### RECORDS SHOWN
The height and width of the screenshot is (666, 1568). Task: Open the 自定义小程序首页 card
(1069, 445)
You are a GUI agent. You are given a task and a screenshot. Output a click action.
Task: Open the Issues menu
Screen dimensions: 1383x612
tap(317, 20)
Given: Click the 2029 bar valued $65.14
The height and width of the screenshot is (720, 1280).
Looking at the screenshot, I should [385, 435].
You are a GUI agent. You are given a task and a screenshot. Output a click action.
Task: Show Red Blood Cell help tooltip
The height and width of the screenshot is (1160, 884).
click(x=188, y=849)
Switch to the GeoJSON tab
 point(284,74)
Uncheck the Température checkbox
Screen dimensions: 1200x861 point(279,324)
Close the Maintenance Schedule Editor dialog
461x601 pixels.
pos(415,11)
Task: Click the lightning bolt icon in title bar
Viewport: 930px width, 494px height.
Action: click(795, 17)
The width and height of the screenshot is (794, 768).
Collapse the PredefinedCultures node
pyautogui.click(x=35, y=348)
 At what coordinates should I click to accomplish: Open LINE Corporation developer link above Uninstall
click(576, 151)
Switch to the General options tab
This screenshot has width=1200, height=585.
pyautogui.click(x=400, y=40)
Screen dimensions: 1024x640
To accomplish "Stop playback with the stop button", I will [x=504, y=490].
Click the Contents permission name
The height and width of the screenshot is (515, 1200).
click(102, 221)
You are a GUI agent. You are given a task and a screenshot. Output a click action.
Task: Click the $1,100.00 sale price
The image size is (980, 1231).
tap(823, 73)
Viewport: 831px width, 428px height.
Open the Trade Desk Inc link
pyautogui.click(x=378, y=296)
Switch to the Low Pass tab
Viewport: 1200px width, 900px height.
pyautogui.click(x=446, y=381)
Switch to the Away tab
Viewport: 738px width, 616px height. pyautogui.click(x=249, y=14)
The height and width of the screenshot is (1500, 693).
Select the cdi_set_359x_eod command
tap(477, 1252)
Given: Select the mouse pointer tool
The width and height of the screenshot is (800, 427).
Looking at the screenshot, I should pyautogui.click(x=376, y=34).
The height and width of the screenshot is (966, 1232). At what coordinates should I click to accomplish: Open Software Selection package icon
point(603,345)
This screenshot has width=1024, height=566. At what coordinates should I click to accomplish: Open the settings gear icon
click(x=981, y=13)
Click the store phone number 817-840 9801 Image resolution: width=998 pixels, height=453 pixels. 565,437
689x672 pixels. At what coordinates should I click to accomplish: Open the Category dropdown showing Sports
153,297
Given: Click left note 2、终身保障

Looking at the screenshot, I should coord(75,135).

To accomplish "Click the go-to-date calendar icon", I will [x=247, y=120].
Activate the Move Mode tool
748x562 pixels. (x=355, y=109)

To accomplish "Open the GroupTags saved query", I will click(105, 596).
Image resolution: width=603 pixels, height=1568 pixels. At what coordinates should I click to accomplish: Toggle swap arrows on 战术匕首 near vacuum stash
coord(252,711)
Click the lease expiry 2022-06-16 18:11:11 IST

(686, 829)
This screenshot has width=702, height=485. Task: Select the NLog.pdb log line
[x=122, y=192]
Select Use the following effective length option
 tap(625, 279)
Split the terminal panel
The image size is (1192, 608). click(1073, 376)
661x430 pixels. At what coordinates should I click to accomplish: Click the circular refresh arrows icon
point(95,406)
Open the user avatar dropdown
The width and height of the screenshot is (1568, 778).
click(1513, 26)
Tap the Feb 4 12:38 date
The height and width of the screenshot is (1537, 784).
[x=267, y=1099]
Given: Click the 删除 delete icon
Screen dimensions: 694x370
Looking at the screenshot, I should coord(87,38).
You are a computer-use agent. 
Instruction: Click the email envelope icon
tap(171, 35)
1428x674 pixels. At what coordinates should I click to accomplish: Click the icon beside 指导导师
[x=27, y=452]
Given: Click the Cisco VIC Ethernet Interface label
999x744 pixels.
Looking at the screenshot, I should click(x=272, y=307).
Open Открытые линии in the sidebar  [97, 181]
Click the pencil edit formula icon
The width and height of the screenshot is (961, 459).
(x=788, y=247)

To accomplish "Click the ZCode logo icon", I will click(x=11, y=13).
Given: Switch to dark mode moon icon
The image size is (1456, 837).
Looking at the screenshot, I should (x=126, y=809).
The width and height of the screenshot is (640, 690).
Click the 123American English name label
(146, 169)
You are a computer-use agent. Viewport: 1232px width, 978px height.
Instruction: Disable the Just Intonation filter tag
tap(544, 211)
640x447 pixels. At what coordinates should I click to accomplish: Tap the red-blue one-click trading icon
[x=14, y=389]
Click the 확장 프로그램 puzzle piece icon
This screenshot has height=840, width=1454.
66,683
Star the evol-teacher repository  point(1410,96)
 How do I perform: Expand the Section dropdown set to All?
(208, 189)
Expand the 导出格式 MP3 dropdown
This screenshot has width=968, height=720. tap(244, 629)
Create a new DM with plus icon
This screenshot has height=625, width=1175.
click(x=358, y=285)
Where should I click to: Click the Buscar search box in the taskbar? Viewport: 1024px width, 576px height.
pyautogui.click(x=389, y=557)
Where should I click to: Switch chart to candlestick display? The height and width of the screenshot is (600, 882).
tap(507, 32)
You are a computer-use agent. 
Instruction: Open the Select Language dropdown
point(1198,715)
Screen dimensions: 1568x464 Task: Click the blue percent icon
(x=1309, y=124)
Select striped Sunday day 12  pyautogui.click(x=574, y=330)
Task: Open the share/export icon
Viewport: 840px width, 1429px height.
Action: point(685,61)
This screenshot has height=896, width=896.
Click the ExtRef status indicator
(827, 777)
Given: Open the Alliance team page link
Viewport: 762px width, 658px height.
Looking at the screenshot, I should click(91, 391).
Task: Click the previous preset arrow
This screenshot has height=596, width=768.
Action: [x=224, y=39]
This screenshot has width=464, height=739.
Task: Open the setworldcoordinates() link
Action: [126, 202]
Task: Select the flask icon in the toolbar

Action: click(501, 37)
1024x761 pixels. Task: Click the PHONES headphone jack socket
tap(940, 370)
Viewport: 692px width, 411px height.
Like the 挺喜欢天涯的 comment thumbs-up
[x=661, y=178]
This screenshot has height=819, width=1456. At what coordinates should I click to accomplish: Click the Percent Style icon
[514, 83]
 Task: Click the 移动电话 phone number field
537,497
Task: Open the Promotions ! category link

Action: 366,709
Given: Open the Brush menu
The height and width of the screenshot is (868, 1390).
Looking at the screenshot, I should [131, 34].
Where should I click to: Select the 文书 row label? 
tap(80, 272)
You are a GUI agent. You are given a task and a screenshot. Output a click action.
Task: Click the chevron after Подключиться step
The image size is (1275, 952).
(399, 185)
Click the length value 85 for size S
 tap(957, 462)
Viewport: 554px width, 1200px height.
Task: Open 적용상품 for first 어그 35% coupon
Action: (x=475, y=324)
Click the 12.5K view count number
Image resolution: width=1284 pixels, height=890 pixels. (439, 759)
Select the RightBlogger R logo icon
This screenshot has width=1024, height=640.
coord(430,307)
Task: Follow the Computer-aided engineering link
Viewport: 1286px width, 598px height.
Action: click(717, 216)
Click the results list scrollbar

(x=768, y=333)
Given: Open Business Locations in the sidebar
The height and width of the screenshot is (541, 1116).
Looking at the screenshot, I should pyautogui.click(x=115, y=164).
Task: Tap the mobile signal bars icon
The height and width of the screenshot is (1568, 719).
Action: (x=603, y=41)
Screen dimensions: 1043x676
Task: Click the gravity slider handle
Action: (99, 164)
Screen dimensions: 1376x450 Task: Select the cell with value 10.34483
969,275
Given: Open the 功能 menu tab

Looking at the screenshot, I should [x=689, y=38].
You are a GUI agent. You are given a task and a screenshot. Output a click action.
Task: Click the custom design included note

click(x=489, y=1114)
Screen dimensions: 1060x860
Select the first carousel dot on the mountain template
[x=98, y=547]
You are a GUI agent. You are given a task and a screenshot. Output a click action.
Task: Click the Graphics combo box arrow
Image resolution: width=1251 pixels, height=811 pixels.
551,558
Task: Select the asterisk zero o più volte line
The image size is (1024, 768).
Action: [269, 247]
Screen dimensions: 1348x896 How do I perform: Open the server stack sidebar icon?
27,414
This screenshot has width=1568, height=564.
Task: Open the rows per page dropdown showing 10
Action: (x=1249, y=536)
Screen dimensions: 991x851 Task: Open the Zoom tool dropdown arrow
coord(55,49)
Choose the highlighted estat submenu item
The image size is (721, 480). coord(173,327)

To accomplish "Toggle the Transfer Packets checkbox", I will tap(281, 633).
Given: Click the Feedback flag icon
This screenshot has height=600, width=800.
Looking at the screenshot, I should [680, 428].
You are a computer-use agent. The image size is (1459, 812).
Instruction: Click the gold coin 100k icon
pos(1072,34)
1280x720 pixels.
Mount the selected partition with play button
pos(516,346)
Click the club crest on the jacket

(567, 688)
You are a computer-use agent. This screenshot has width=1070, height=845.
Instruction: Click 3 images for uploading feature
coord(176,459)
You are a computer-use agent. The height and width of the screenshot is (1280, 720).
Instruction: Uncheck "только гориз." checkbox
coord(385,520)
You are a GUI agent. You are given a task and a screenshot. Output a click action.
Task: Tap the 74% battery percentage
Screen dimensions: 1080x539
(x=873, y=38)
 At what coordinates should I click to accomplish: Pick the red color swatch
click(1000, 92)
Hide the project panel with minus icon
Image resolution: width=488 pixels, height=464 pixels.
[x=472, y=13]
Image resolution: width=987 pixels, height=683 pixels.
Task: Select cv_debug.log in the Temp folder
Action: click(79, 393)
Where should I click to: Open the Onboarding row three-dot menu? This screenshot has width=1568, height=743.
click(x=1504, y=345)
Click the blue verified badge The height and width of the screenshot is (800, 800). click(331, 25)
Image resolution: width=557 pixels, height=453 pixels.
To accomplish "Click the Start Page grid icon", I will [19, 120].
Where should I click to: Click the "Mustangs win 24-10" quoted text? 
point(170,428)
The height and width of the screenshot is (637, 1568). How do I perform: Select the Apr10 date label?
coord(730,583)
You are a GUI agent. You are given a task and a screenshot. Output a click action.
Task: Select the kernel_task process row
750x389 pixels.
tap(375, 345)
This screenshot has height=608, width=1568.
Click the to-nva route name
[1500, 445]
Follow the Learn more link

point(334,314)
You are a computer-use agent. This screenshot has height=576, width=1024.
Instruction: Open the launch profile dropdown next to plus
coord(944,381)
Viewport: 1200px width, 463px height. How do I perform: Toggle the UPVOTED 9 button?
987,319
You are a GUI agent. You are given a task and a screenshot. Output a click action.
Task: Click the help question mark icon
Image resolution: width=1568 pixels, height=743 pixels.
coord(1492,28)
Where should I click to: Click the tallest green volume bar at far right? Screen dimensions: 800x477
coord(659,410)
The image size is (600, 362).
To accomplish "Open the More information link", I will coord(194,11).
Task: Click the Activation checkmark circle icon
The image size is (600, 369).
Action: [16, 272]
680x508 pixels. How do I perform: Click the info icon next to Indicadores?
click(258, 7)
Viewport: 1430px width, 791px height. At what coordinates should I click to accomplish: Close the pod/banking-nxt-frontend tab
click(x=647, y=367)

### ACTIVITY
Take each line of the material that contains the word "logo" and list it.

### EXERCISE ANSWER
To accomplish "Click the ZCode logo icon", I will click(x=11, y=13).
Select the RightBlogger R logo icon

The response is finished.